* Record excerpts *
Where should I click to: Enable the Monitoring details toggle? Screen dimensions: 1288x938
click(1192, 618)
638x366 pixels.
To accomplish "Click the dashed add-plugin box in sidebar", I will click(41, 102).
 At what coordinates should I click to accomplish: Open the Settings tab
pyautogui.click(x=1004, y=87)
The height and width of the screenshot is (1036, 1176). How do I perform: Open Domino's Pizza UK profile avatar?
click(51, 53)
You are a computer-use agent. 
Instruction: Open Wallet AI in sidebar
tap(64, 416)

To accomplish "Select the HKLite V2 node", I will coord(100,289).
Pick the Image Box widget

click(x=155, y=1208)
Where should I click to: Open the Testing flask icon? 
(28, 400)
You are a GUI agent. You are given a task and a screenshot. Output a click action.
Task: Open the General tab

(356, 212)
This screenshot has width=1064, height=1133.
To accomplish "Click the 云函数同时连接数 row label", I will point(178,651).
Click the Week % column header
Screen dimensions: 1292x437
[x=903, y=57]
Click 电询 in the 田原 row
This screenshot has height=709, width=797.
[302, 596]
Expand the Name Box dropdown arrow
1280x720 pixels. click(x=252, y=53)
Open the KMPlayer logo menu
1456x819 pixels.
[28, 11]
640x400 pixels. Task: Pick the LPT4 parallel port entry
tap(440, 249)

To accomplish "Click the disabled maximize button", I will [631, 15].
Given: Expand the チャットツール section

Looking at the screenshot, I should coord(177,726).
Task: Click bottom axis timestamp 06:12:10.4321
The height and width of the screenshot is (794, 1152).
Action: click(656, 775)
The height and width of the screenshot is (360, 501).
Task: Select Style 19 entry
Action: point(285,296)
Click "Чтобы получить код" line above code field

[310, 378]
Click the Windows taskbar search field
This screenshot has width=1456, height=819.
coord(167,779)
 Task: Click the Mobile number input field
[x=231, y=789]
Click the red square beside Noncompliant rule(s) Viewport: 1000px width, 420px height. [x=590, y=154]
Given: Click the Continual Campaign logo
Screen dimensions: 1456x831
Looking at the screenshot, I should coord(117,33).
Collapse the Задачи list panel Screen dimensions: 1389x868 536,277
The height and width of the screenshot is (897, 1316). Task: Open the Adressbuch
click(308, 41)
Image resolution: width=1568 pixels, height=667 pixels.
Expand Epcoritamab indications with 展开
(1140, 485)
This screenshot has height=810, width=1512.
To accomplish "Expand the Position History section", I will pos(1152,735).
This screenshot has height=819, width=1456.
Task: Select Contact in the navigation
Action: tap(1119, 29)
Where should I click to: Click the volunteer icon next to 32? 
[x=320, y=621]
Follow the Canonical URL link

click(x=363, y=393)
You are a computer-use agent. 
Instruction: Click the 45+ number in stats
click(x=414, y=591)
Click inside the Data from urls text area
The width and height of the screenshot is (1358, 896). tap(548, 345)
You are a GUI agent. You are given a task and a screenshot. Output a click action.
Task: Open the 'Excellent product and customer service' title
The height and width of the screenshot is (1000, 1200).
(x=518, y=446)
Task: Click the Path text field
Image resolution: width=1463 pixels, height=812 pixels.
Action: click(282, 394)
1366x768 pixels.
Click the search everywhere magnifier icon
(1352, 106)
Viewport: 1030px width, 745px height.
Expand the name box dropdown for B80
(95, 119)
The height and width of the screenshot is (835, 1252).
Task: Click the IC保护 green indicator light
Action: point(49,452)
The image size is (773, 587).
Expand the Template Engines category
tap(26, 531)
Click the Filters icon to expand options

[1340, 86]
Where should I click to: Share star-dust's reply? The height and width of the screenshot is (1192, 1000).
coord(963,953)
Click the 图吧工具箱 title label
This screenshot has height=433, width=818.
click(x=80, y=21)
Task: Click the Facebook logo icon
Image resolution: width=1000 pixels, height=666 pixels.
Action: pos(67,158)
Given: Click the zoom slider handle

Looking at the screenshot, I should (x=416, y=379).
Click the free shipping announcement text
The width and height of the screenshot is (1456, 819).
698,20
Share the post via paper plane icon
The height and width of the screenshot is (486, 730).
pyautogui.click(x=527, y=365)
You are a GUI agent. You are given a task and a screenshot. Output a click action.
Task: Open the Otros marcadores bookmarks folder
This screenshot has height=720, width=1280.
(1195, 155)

* What is expected *
Can you recast all the lines above as a numbered list, leaving out the blank ones?

* Output of the exercise *
1. Where should I click to: Enable the Monitoring details toggle? Screen dimensions: 1288x938
2. click(1192, 618)
3. 638x366 pixels.
4. To accomplish "Click the dashed add-plugin box in sidebar", I will click(41, 102).
5.  At what coordinates should I click to accomplish: Open the Settings tab
6. pyautogui.click(x=1004, y=87)
7. The height and width of the screenshot is (1036, 1176). How do I perform: Open Domino's Pizza UK profile avatar?
8. click(51, 53)
9. You are a computer-use agent. 
10. Instruction: Open Wallet AI in sidebar
11. tap(64, 416)
12. To accomplish "Select the HKLite V2 node", I will coord(100,289).
13. Pick the Image Box widget
14. click(x=155, y=1208)
15. Where should I click to: Open the Testing flask icon? 
16. (28, 400)
17. You are a GUI agent. You are given a task and a screenshot. Output a click action.
18. Task: Open the General tab
19. (356, 212)
20. This screenshot has width=1064, height=1133.
21. To accomplish "Click the 云函数同时连接数 row label", I will point(178,651).
22. Click the Week % column header
23. Screen dimensions: 1292x437
24. [x=903, y=57]
25. Click 电询 in the 田原 row
26. This screenshot has height=709, width=797.
27. [302, 596]
28. Expand the Name Box dropdown arrow
29. 1280x720 pixels. click(x=252, y=53)
30. Open the KMPlayer logo menu
31. 1456x819 pixels.
32. [28, 11]
33. 640x400 pixels. Task: Pick the LPT4 parallel port entry
34. tap(440, 249)
35. To accomplish "Click the disabled maximize button", I will [631, 15].
36. Given: Expand the チャットツール section
37. Looking at the screenshot, I should coord(177,726).
38. Task: Click bottom axis timestamp 06:12:10.4321
39. The height and width of the screenshot is (794, 1152).
40. Action: click(656, 775)
41. The height and width of the screenshot is (360, 501).
42. Task: Select Style 19 entry
43. Action: point(285,296)
44. Click "Чтобы получить код" line above code field
45. [310, 378]
46. Click the Windows taskbar search field
47. This screenshot has width=1456, height=819.
48. coord(167,779)
49.  Task: Click the Mobile number input field
50. [x=231, y=789]
51. Click the red square beside Noncompliant rule(s) Viewport: 1000px width, 420px height. [x=590, y=154]
52. Given: Click the Continual Campaign logo
53. Screen dimensions: 1456x831
54. Looking at the screenshot, I should coord(117,33).
55. Collapse the Задачи list panel Screen dimensions: 1389x868 536,277
56. The height and width of the screenshot is (897, 1316). Task: Open the Adressbuch
57. click(308, 41)
58. Image resolution: width=1568 pixels, height=667 pixels.
59. Expand Epcoritamab indications with 展开
60. (1140, 485)
61. This screenshot has height=810, width=1512.
62. To accomplish "Expand the Position History section", I will pos(1152,735).
63. This screenshot has height=819, width=1456.
64. Task: Select Contact in the navigation
65. Action: tap(1119, 29)
66. Where should I click to: Click the volunteer icon next to 32? 
67. [x=320, y=621]
68. Follow the Canonical URL link
69. click(x=363, y=393)
70. You are a computer-use agent. 
71. Instruction: Click the 45+ number in stats
72. click(x=414, y=591)
73. Click inside the Data from urls text area
74. The width and height of the screenshot is (1358, 896). tap(548, 345)
75. You are a GUI agent. You are given a task and a screenshot. Output a click action.
76. Task: Open the 'Excellent product and customer service' title
77. The height and width of the screenshot is (1000, 1200).
78. (x=518, y=446)
79. Task: Click the Path text field
80. Image resolution: width=1463 pixels, height=812 pixels.
81. Action: click(282, 394)
82. 1366x768 pixels.
83. Click the search everywhere magnifier icon
84. (1352, 106)
85. Viewport: 1030px width, 745px height.
86. Expand the name box dropdown for B80
87. (95, 119)
88. The height and width of the screenshot is (835, 1252).
89. Task: Click the IC保护 green indicator light
90. Action: point(49,452)
91. The image size is (773, 587).
92. Expand the Template Engines category
93. tap(26, 531)
94. Click the Filters icon to expand options
95. [1340, 86]
96. Where should I click to: Share star-dust's reply? The height and width of the screenshot is (1192, 1000).
97. coord(963,953)
98. Click the 图吧工具箱 title label
99. This screenshot has height=433, width=818.
100. click(x=80, y=21)
101. Task: Click the Facebook logo icon
102. Image resolution: width=1000 pixels, height=666 pixels.
103. Action: pos(67,158)
104. Given: Click the zoom slider handle
105. Looking at the screenshot, I should (x=416, y=379).
106. Click the free shipping announcement text
107. The width and height of the screenshot is (1456, 819).
108. 698,20
109. Share the post via paper plane icon
110. The height and width of the screenshot is (486, 730).
111. pyautogui.click(x=527, y=365)
112. You are a GUI agent. You are given a task and a screenshot. Output a click action.
113. Task: Open the Otros marcadores bookmarks folder
114. This screenshot has height=720, width=1280.
115. (1195, 155)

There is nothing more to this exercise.